§ **Set of tasks**
**A.** Rewrite the stretch from "Call for Papers, Net(works): Art" through "other in real-time." of the call for papers, changing "MySpace" to "Friendster".
**B.** In the call for papers, on which website did Keith Obadike sell his blackness?
**C.** Pick up the call for papers on art and pre-existing web platforms from the point where it stops.

§ **Given passage**
···

Tuesday, February 13, 2007

Call for Papers, Net(works): Art and Pre-Existing Web Platforms



Call for papers - SECAC 07
Net(works): Art and Pre-Existing Web Platforms


Beyond using the internet as a way to show representations of visual and performance work, artists have been using pre-existing dynamic content web sites as the actual site of the work. One of the first projects of this nature included Keith Obadike selling his blackness on eBay. More recently, Cary Peppermint’s Department of Networked Performance, an educational situation, uses MySpace as its host. The
Gif Show also used MySpace, appropriately, as a parallel site for a curatorial project in real space about the aesthetics of low-bit production. A public art competition and gallery shows have suddenly been popping up in Second Life, a virtual world created by users and inhabited by their avatars, which interact with each other in real-time.

···

§ **Data block**
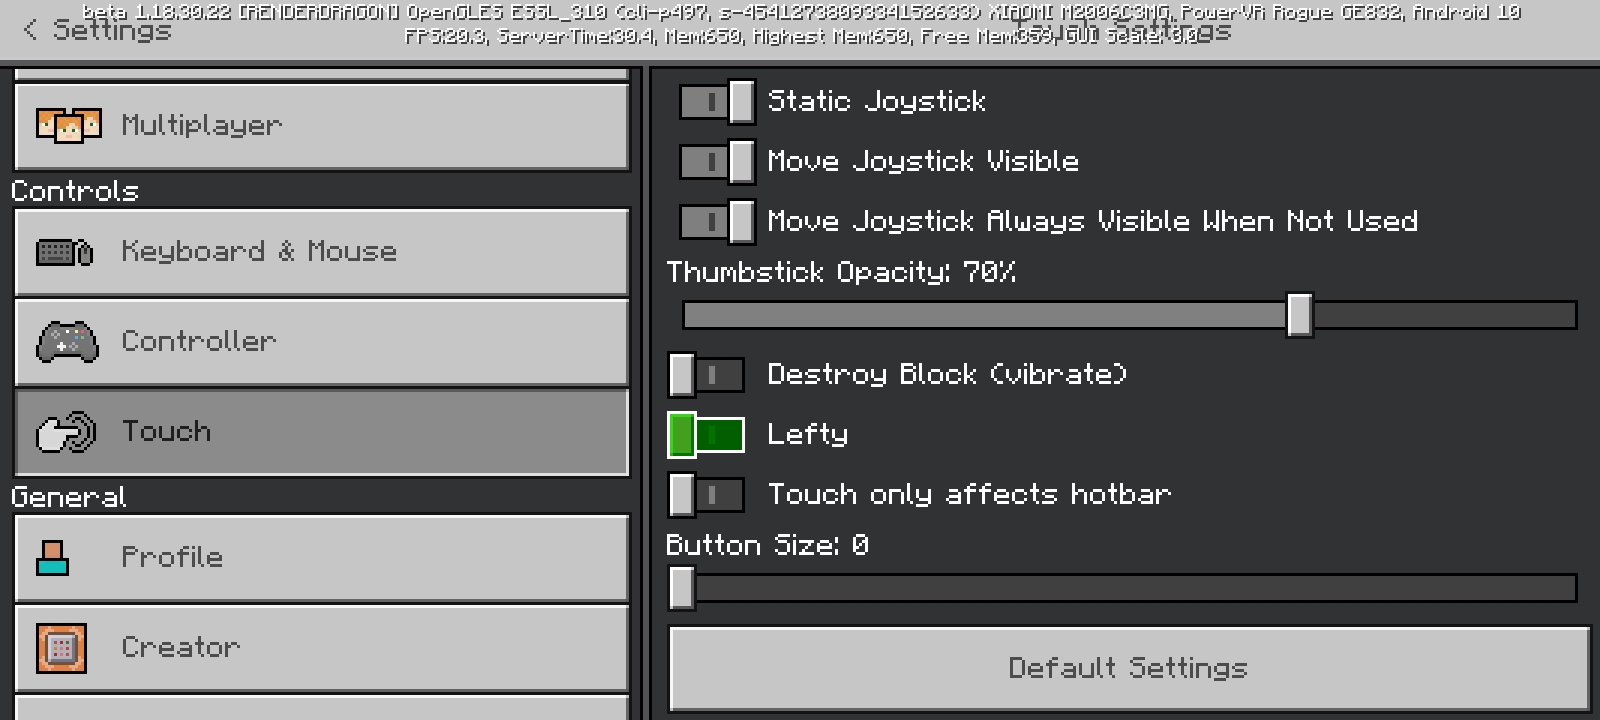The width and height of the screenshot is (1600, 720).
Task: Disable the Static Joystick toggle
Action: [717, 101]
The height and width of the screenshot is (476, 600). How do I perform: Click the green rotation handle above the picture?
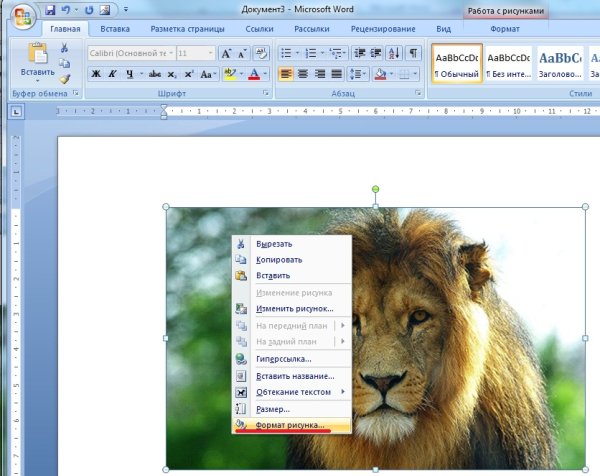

···

§ **Answers given**
**A.**
Call for Papers, Net(works): Art and Pre-Existing Web Platforms



Call for papers - SECAC 07
Net(works): Art and Pre-Existing Web Platforms


Beyond using the internet as a way to show representations of visual and performance work, artists have been using pre-existing dynamic content web sites as the actual site of the work. One of the first projects of this nature included Keith Obadike selling his blackness on eBay. More recently, Cary Peppermint’s Department of Networked Performance, an educational situation, uses Friendster as its host. The
Gif Show also used Friendster, appropriately, as a parallel site for a curatorial project in real space about the aesthetics of low-bit production. A public art competition and gallery shows have suddenly been popping up in Second Life, a virtual world created by users and inhabited by their avatars, which interact with each other in real-time.

**B.** eBay

**C.**
How are artists currently using these and similar spaces? Are these projects considered interventions, or otherwise? Are these spaces appropriate for undergraduate education projects? How do real curatorial spaces intersect with these virtual spaces? What do these spaces, with or without the art world, mean within visual culture contexts? Please propose your presentation as it pertains to any
field - practice, history/theory/criticism, museum studies, and/or education.

Patrick Holbrook, Georgia College & State University

Email: patrick.holbrook[at]gcsu.edu

Proposals are due May 1st, 2007. Conference is October 17-20, 2007 in
Charleston, West Virginia.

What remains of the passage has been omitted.